AbstractEvolution can tinker with multi-protein machines and replace them with simpler single-protein systems performing equivalent functions in equally efficient manner. It is unclear how, on a molecular level, such simplification can arise. With ancestral reconstruction and biochemical analysis we have traced the evolution of bacterial small heat shock proteins (sHsp), which help to refold proteins from aggregates using either two proteins with different functions (IbpA and IbpB) or a secondarily single sHsp that performs both functions in an equally efficient way. Secondarily single sHsp evolved from IbpA, an ancestor specialized in strong substrate binding. Evolution of an intermolecular binding site drove the alteration of substrate binding properties, as well as formation of higher-order oligomers. Upon two mutations in the α-crystallin domain, secondarily single sHsp interacts with aggregated substrates less tightly.
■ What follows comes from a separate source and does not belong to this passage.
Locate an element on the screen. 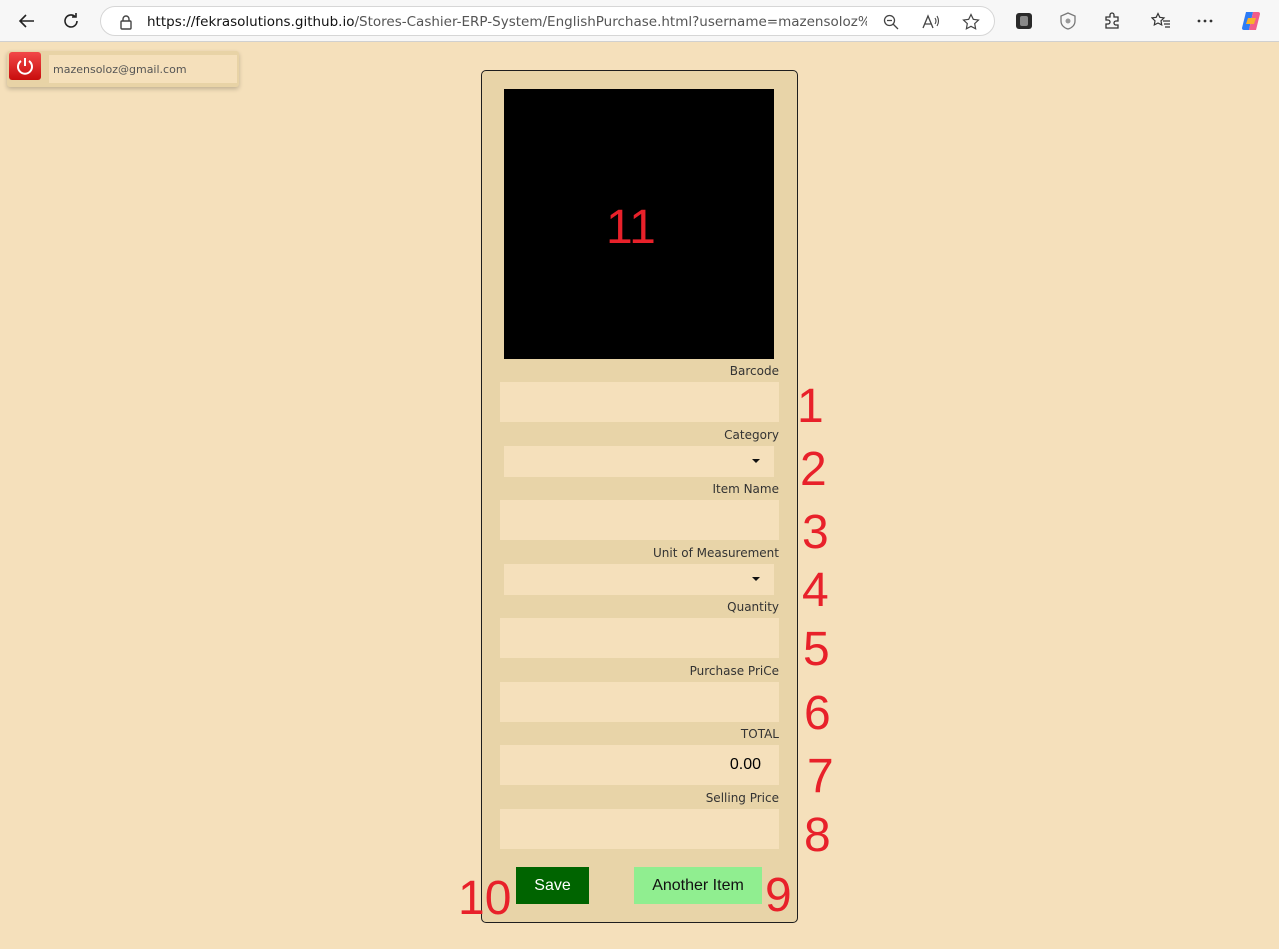 This screenshot has height=949, width=1279. purchase-price-label: Purchase PriCe is located at coordinates (734, 671).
Paradoxically, less efficient binding positively influences the ability of sHsp to stimulate substrate refolding, since the dissociation of sHps from aggregates is required to initiate Hsp70-Hsp100-dependent substrate refolding. After the loss of a partner, IbpA took over its role in facilitating the sHsp dissociation from an aggregate by weakening the interaction with the substrate, which became beneficial for the refolding process. We show that the same two amino acids introduced in modern-day system define whether the IbpA acts as a single sHsp or obligatorily cooperates with an IbpB partner. Our discoveries illuminate how one sequence has evolved to encode functions previously performed by two distinct proteins.